Everyday life abounds with information from a multitude of sources. But how do individuals discern important information from that which can or should be disregarded? Most of the research on learning in humans and other animals has focused on models in which information is acquired via first-hand experience. Direct exposure to an event, however, is not the only way that individuals gather knowledge or form memories. Evidence suggests that humans and other primates can develop fear associations from a social context, by observing or interacting with others. For example, a person may have an intense fear of snakes despite having never come across a live snake. In today's society, the likelihood of witnessing traumatic episodes and indirectly acquiring fear is magnified by the omnipresence of technology and constant access to the news and social media. Like humans, rats are very social animals and learn to infer information about their environment through their interactions with other rats. The PI's laboratory has recently developed a procedure by which rats acquire fear through social transmission (a model called fear conditioning by proxy). Fear conditioning by proxy provides a sensitive means of examining how social information is transferred between individuals. A different model, social transmission of food preference, allows the investigators to examine the transmission of appetitive or rewarding information. By executing the two different and complementary paradigms in parallel (fear conditioning by proxy and social transmission of food preference), the investigators will be able to isolate factors that selectively underlie social transmission of information from those which are specific to a given paradigm. This is important, because identifying the social and mechanistic factors contribute to how people acquire fear could also lead to interventions that extinguish or diminish fears that are socially acquired.

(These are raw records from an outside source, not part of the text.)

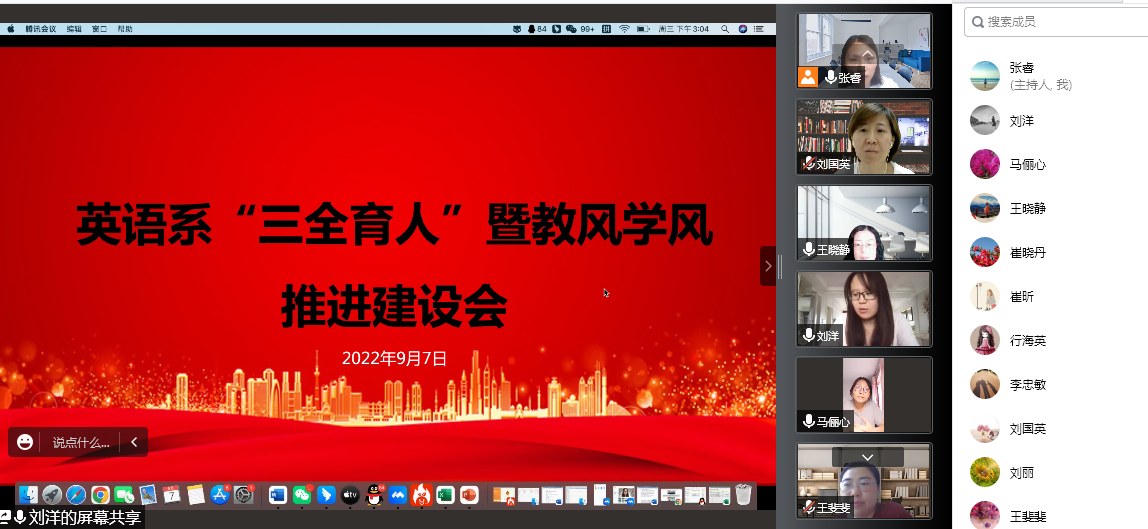Open the QQ penguin icon in the dock
Image resolution: width=1148 pixels, height=529 pixels.
pos(374,495)
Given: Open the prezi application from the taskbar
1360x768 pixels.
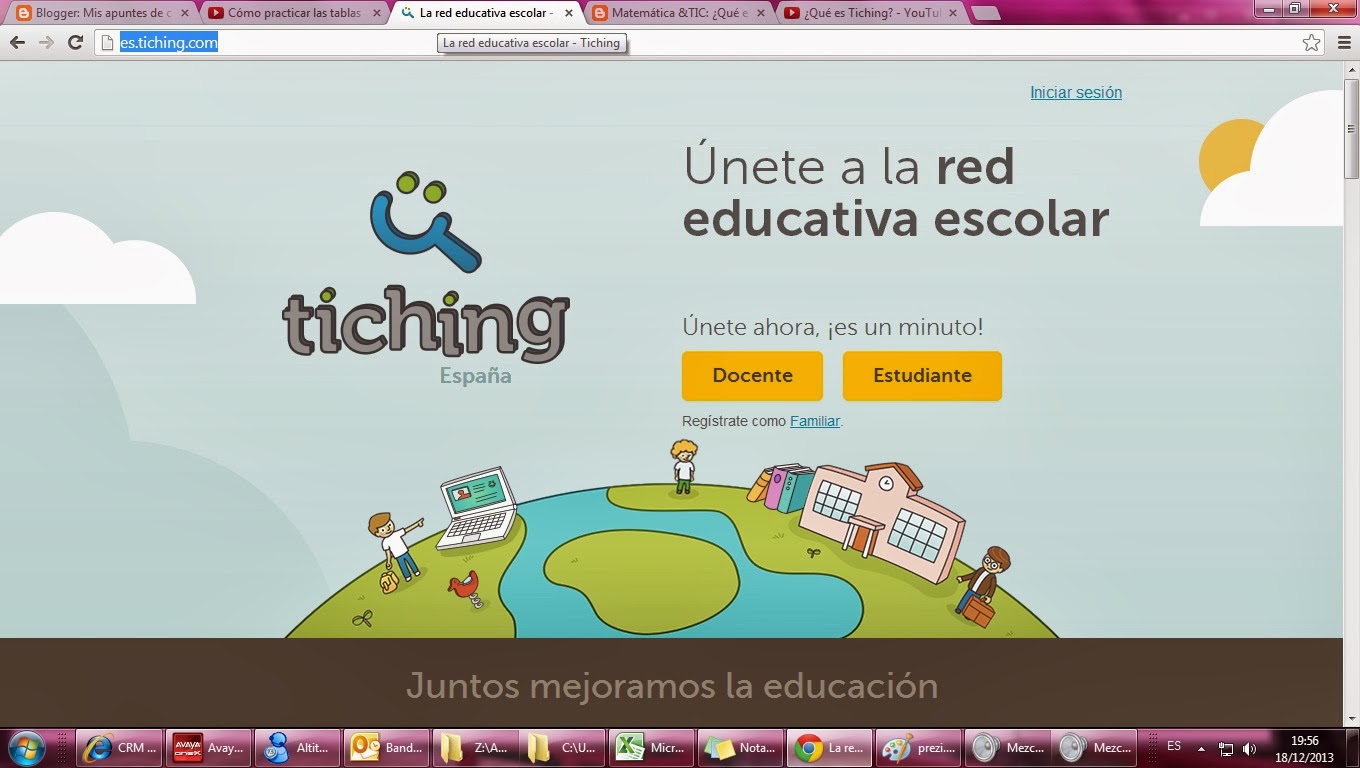Looking at the screenshot, I should click(x=918, y=747).
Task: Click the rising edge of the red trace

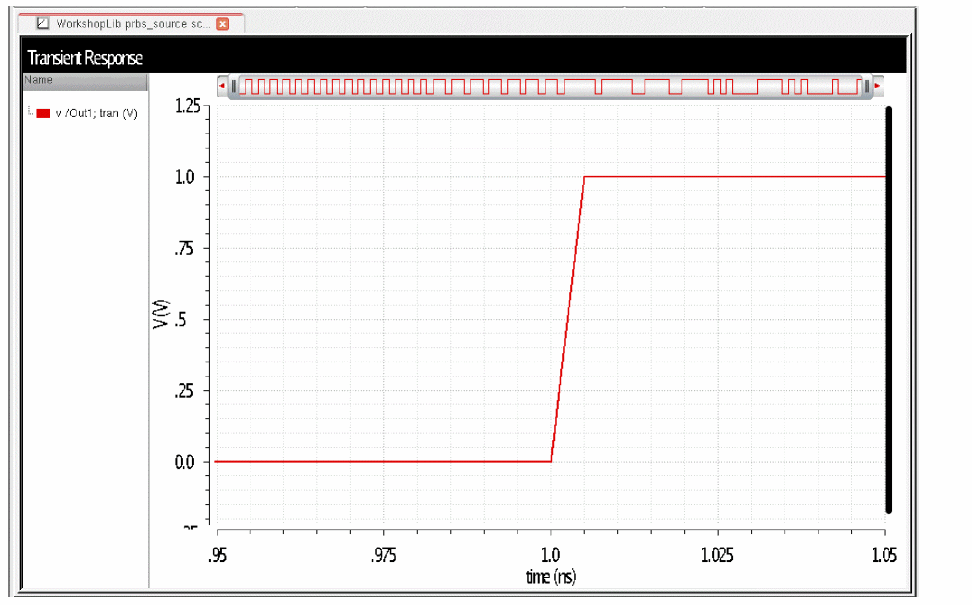Action: (567, 320)
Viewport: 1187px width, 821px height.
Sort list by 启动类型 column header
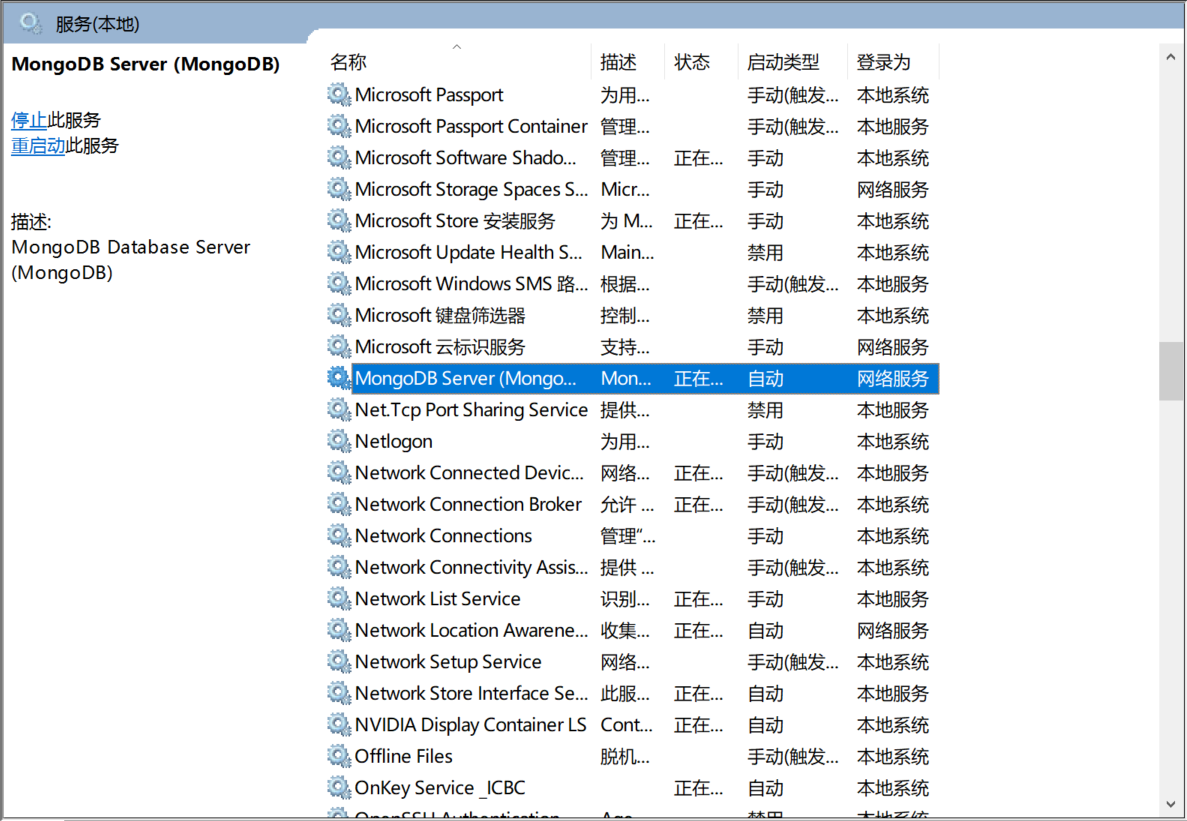tap(783, 62)
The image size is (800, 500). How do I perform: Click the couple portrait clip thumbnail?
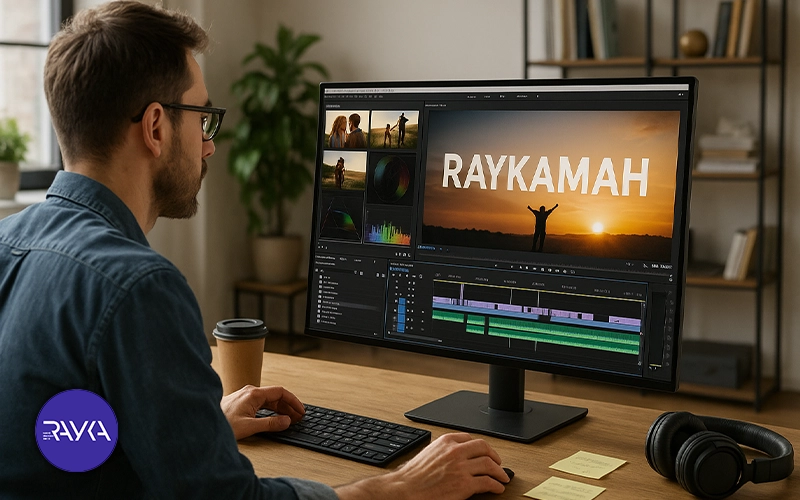click(347, 130)
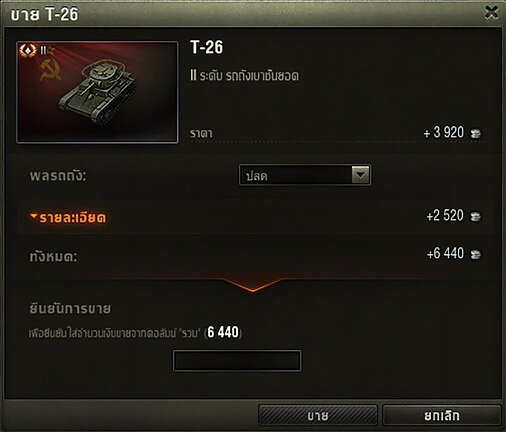The width and height of the screenshot is (506, 432).
Task: Click the พลรถถัง crew label
Action: (x=58, y=175)
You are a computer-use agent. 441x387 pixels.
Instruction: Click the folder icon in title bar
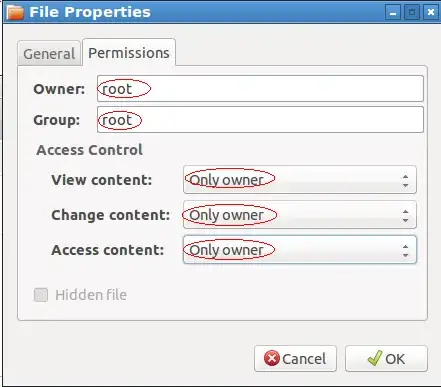point(16,12)
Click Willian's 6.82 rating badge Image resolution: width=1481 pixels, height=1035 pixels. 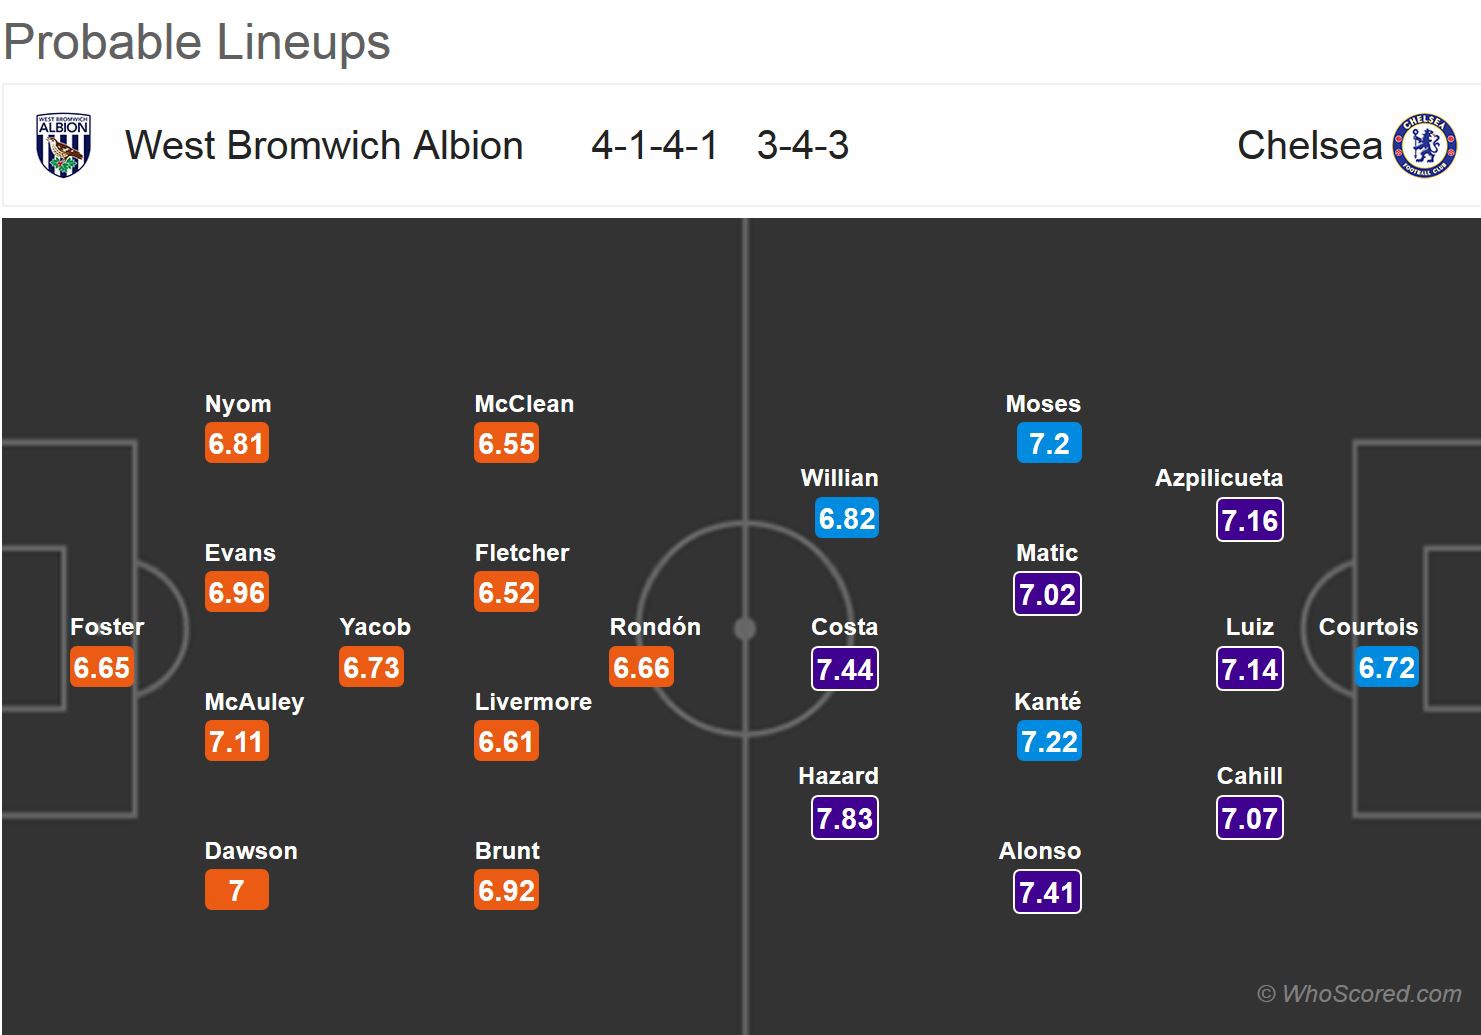[x=847, y=519]
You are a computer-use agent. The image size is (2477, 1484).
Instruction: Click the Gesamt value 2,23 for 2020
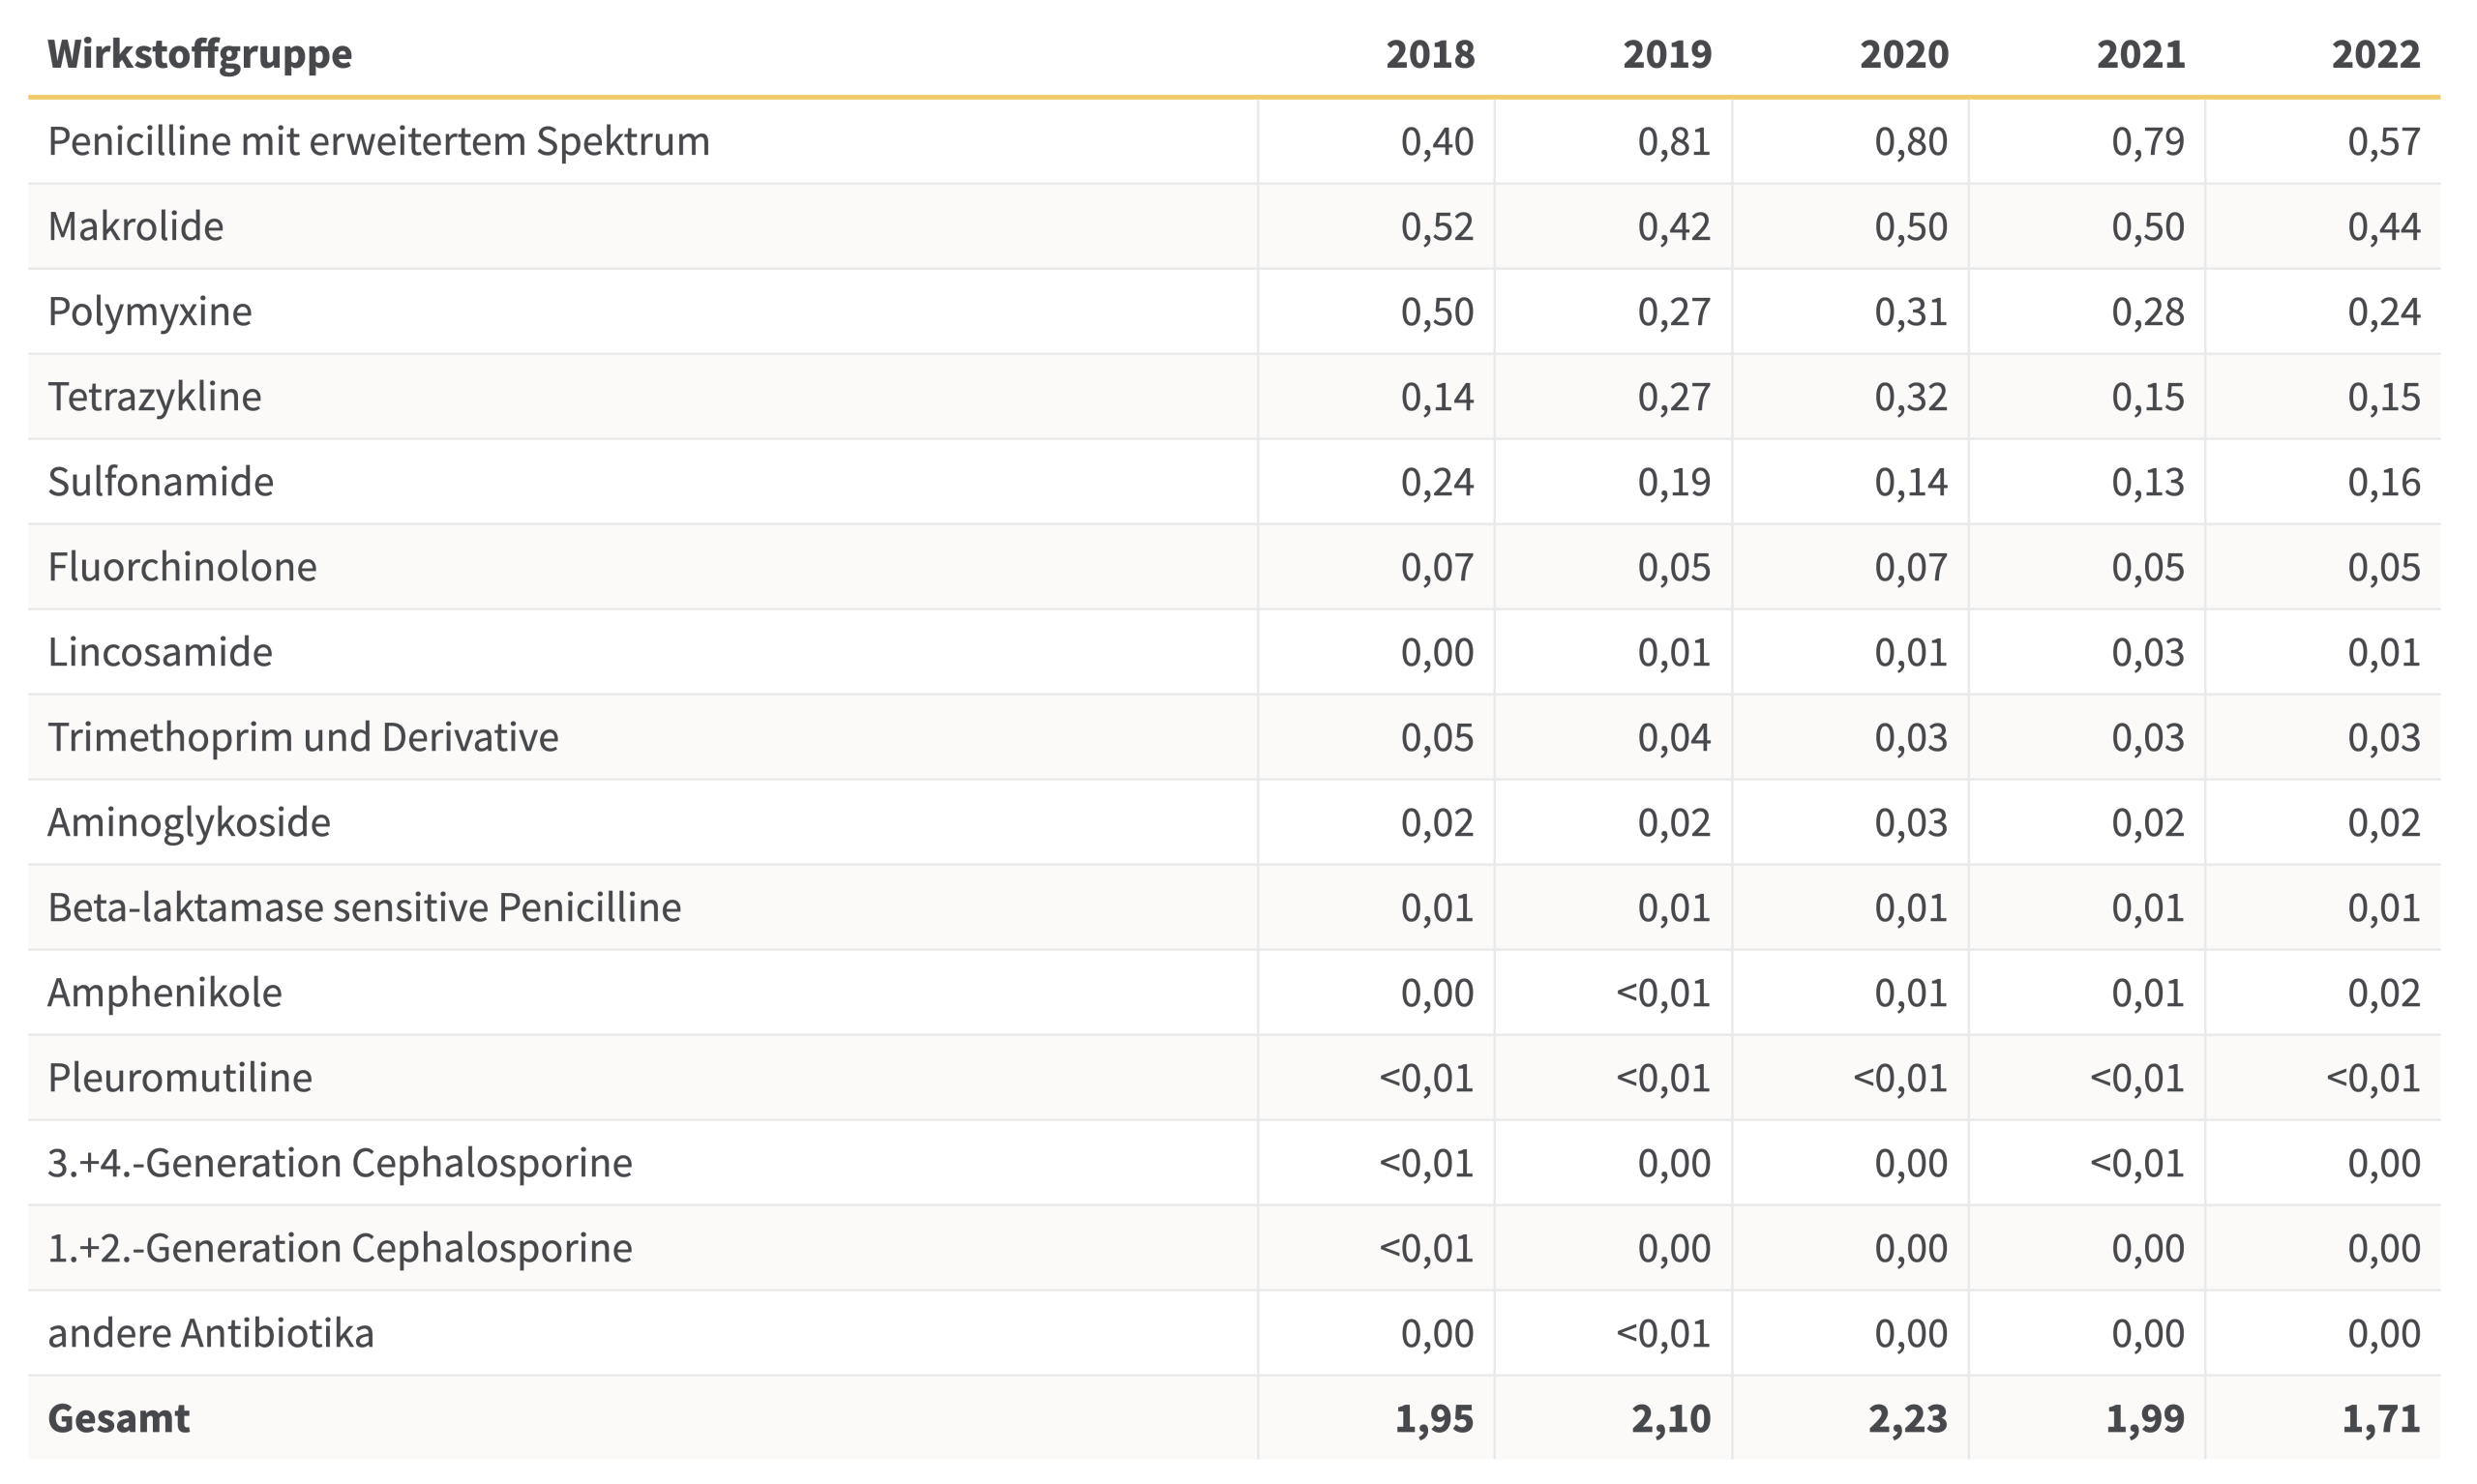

The objective of the project is to identify the social factors and neural mechanisms that foster transmission of information between members of a species, and determine what accounts for the broad variability in individuals' propensity to learn via social transmission. First, the investigators will identify factors (e.g., dominance status, kinship) that promote social transmission of information using two complementary behavioral paradigms: fear conditioning by proxy and social transmission of food preference. Second, the investigators will disambiguate the neural networks that are unique to social transmission of information, and those that are shared with learning through direct experience, using a sophisticated technique that allows selective labeling of cells involved in a given task at a specific time. Third, the investigators will test their prediction that a specific population of cells in the lateral hypothalamus accounts for individual differences in fear conditioning by proxy and social transmission of food preference. This project combines sophisticated and thorough behavioral tests, as well as complementary cellular and anatomical methods to address the neural mechanisms that drive behavioral differences. A strength of these techniques is that they will provide high spatial and temporal resolution, while allowing for on-going sampling of behavior, to understand how knowledge is transferred between individuals.
This award reflects NSF's statutory mission and has been deemed worthy of support through evaluation using the Foundation's intellectual merit and broader impacts review criteria.